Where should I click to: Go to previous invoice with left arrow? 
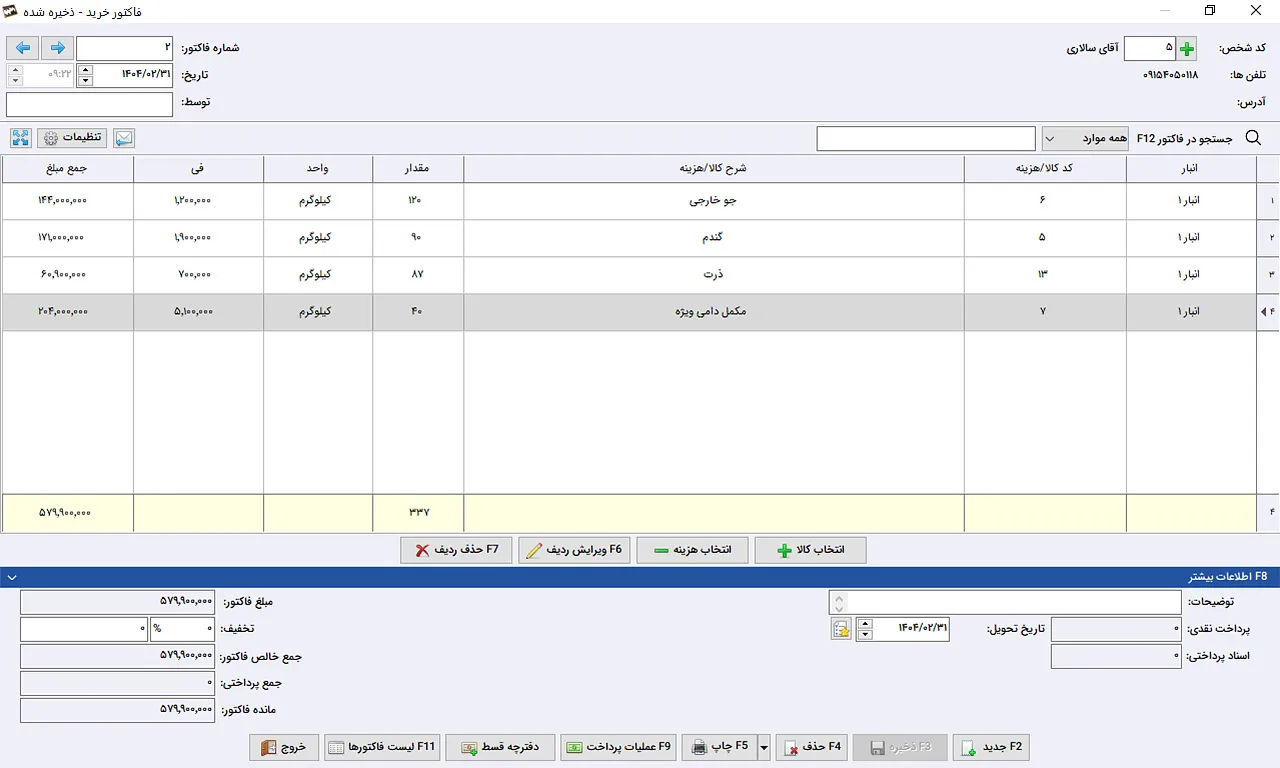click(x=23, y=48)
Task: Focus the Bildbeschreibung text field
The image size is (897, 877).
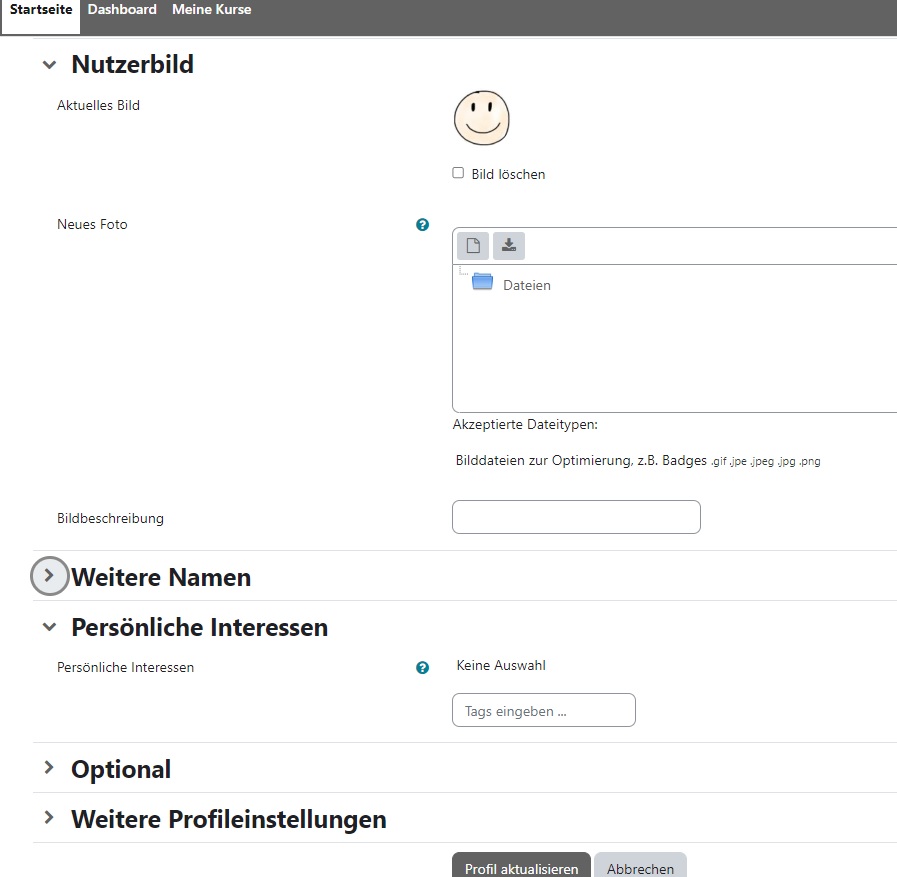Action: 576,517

▶ [ACTIVITY]
Which lines run from the one containing "Task: Focus the Bildbeschreibung text field" through the last line of the entries above? Output them exactly, both ends included, with no pictures.

▶ [RESPONSE AREA]
Task: Focus the Bildbeschreibung text field
The image size is (897, 877).
Action: 576,517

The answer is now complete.